[logo]Applera
Corporation
761 Main Avenue
Norwalk, CT 06859-0199
December 11, 2000
Applera Corporation
761 Main Avenue
Norwalk, CT 06859-0001
Ladies and Gentlemen:
This opinion is being rendered in connection with the preparation and
filing by Applera Corporation (the "Company") of a Registration Statement on
Form S-8 (the "Registration Statement") under the Securities Act of 1933, as
amended (the "Securities Act"), with respect to the proposed sale of up to
10,000,000 shares (the "Shares") of Applera Corporation - Applied Biosystems
Group Common Stock, par value $.01 per share (the "Common Stock"), of the
Company pursuant to the Applera Corporation/Applied Biosystems Group 1999 Stock
Incentive Plan (the "Plan").
For purposes of the opinion expressed herein, I have conducted such
investigations of law and fact as I have deemed necessary or appropriate.

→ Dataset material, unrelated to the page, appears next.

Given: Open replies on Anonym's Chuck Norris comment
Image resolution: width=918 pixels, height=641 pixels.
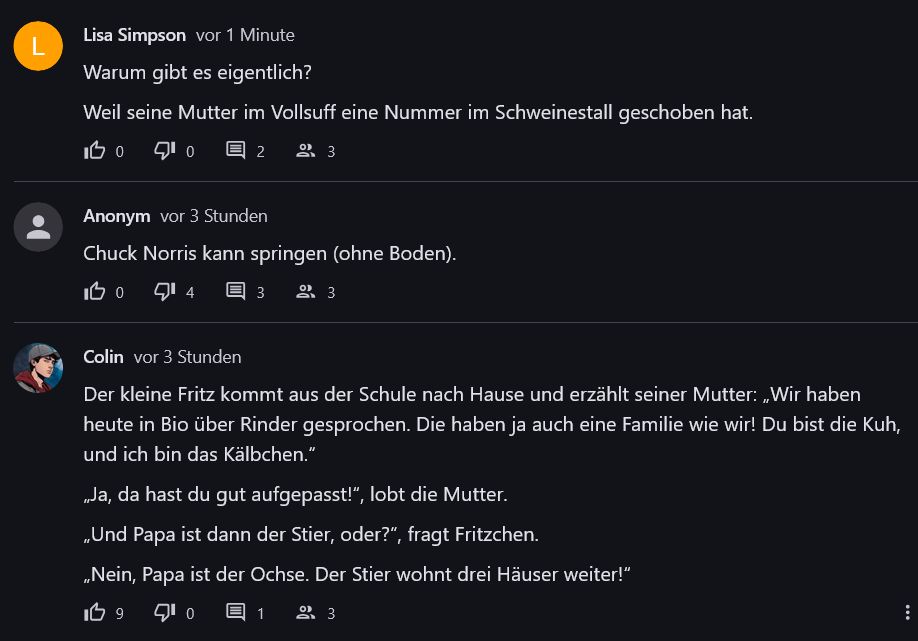Looking at the screenshot, I should point(236,292).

Based upon the foregoing, I am of the opinion that, assuming that there
shall have been compliance with the applicable provisions of the Securities Act
and of state securities or "blue sky" laws and that the consideration received
for the Shares is not less than the par value thereof, upon the issuance and
delivery of the Shares in accordance with the terms of the Plan, the Shares will
be legally issued, fully paid and non-assessable.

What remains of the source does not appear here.